What is being asked:
Filter the listing below down to the lines holding the word "this", and copy those lines.

Data shown:
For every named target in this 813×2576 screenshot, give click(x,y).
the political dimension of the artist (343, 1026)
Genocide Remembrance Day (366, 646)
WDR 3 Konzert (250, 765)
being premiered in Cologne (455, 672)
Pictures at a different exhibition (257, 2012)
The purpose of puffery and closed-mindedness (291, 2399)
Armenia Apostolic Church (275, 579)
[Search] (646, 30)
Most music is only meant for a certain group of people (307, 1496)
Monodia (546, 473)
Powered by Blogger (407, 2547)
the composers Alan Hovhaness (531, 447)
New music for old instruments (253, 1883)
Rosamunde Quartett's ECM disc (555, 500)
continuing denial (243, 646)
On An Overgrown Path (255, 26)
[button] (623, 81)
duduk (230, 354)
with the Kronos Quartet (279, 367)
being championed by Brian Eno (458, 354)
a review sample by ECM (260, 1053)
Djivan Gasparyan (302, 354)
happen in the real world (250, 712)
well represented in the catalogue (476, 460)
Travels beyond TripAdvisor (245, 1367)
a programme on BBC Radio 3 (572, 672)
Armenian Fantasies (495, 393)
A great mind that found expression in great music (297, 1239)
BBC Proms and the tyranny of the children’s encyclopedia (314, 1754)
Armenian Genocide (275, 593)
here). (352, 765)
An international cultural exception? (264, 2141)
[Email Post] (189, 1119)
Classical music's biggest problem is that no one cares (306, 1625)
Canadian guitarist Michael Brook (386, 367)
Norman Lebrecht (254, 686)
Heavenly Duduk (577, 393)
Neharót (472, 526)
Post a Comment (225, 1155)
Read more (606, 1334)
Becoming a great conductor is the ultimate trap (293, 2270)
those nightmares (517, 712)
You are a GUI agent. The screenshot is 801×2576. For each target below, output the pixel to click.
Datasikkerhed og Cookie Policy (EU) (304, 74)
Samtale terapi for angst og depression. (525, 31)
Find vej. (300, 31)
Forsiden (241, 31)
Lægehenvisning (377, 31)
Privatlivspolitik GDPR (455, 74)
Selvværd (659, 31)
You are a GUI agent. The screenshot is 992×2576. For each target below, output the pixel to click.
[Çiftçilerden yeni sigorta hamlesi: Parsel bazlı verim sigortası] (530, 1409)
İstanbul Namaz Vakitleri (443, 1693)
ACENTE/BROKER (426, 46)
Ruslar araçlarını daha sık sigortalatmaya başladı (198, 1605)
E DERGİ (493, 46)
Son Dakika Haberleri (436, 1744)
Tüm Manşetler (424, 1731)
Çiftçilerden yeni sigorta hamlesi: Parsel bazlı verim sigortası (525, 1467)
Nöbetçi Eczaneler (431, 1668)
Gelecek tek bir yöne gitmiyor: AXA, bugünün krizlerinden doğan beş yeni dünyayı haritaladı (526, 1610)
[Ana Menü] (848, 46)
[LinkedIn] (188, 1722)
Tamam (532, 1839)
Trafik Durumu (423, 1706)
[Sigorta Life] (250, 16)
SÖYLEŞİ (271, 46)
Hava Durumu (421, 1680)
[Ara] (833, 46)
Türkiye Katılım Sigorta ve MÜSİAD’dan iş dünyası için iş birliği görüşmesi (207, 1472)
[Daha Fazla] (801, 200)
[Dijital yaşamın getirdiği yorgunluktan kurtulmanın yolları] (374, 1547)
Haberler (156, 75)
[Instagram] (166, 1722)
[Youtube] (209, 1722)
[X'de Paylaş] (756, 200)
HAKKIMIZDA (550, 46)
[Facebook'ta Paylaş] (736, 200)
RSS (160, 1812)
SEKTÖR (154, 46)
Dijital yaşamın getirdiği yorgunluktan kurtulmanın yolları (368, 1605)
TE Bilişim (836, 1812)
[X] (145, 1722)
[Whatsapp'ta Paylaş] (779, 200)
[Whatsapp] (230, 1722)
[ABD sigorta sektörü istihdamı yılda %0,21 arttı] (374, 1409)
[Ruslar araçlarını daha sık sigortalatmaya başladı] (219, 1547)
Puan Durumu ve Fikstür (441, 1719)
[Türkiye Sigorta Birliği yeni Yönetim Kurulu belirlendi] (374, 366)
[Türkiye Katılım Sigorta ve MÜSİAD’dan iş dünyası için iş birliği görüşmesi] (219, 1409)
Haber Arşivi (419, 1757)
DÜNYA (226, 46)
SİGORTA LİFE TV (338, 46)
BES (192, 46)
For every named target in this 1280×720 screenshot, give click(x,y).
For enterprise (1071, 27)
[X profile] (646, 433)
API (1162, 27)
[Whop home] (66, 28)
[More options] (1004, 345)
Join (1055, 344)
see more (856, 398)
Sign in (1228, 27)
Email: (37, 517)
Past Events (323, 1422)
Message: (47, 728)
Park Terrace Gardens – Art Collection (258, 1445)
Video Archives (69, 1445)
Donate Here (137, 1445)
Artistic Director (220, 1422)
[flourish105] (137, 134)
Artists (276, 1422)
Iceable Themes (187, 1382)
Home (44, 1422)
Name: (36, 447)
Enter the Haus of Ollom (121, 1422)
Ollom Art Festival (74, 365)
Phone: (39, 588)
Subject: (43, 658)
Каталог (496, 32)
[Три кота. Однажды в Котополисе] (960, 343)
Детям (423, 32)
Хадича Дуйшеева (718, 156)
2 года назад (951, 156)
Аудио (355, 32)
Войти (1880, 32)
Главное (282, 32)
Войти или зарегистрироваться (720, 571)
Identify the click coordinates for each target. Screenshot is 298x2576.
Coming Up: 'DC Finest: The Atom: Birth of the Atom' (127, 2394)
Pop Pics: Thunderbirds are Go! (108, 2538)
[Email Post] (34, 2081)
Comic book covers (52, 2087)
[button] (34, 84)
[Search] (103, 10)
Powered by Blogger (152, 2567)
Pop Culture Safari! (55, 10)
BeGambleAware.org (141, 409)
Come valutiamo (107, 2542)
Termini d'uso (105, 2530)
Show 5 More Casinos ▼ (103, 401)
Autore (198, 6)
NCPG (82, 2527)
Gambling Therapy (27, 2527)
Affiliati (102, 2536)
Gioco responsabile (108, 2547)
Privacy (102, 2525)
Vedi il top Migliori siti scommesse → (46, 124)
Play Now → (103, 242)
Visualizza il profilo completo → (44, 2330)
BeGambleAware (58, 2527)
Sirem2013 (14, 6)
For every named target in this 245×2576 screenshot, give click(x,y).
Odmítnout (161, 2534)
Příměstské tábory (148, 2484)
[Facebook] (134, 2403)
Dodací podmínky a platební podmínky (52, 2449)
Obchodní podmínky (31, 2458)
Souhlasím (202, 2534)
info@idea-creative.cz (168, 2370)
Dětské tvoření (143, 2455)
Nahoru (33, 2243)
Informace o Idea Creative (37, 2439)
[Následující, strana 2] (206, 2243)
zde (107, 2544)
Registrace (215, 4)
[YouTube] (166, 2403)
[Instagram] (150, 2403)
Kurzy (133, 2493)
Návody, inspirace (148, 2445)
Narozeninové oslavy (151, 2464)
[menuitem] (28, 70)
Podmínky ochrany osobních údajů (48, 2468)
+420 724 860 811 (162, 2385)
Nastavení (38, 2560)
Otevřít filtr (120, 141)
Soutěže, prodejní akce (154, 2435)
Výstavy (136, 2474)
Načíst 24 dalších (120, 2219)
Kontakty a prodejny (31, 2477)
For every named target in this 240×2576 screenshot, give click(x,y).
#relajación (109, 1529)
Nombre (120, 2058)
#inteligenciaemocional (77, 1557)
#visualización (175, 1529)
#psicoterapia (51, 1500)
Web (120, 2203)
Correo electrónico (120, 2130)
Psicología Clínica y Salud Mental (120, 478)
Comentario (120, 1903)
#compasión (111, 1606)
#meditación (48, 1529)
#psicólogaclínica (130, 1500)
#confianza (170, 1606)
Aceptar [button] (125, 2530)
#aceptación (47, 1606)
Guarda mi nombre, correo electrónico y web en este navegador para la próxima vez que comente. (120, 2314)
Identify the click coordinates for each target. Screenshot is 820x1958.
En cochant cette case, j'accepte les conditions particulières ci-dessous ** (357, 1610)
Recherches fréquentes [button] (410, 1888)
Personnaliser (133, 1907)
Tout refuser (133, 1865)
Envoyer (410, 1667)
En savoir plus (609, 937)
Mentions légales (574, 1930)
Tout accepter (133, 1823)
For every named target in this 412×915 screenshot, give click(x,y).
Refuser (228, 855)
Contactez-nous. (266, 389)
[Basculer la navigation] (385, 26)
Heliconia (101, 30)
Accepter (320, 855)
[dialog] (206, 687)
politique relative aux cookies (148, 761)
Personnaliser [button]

Written answer:
For every named target in this 813×2576 screenshot, give click(x,y).
For every named target in this 1280×720 screenshot, give click(x,y).
For every named target in this 245×2576 screenshot, give click(x,y).
For every named target in this 240×2576 screenshot, give click(x,y).
For every named target in this 412×915 screenshot, give click(x,y).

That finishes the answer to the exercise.